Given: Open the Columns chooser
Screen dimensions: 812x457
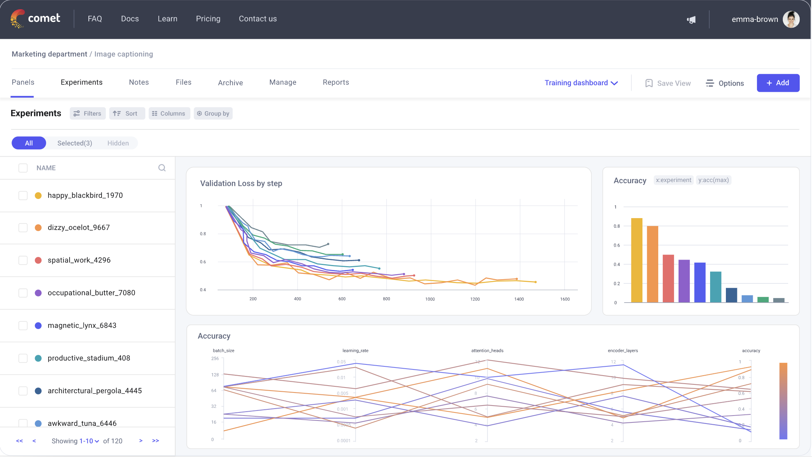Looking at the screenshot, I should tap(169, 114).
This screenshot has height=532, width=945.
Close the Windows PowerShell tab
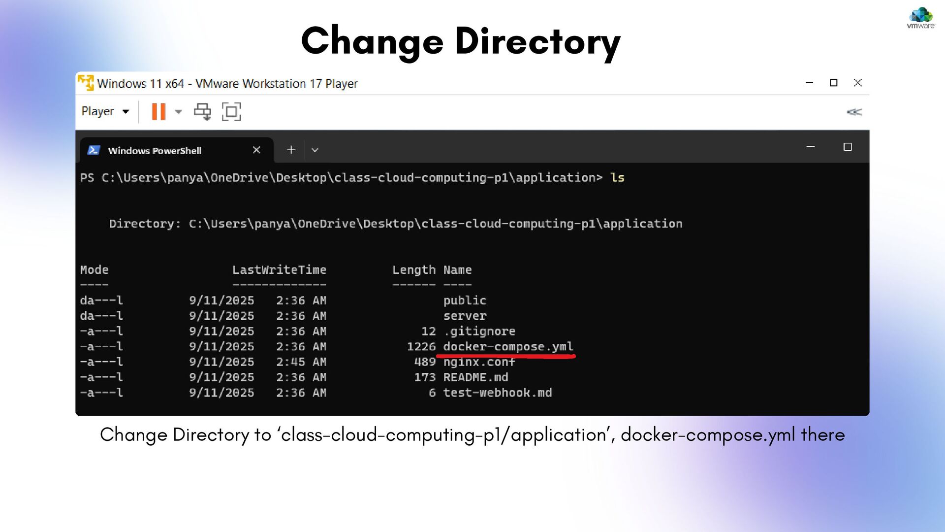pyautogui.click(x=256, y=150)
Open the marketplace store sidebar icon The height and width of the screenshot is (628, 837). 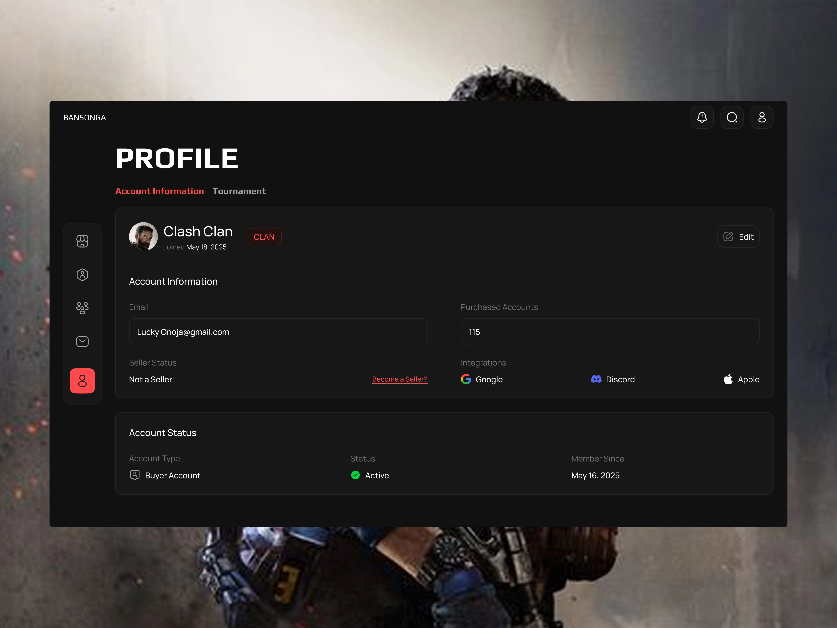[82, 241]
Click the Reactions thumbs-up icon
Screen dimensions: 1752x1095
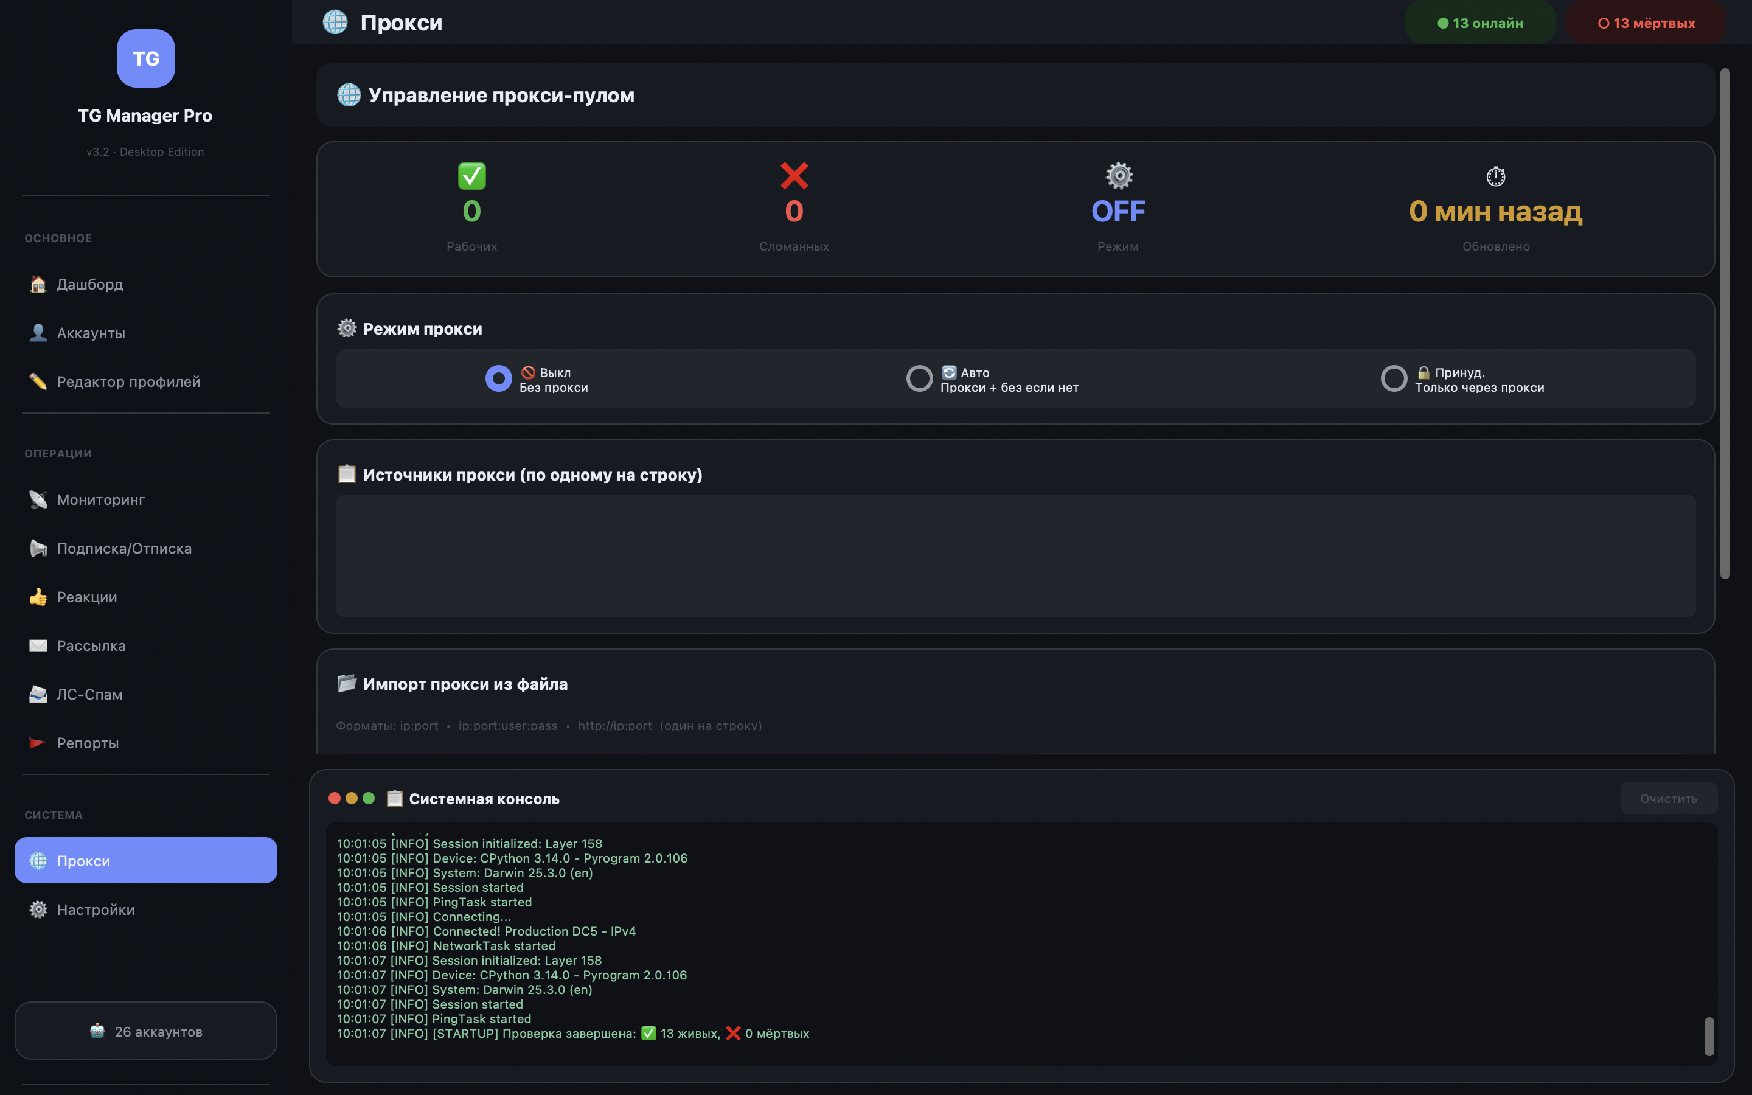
◇ ◇ ◇ ◇
=== TASK DETAILS ===
Every line from the one with "Click the Reactions thumbs-up icon" through the last line of the material gets printed exactly, and nothing more. Omit the pictures.

=== TASK RESULT ===
Click the Reactions thumbs-up icon
Screen dimensions: 1752x1095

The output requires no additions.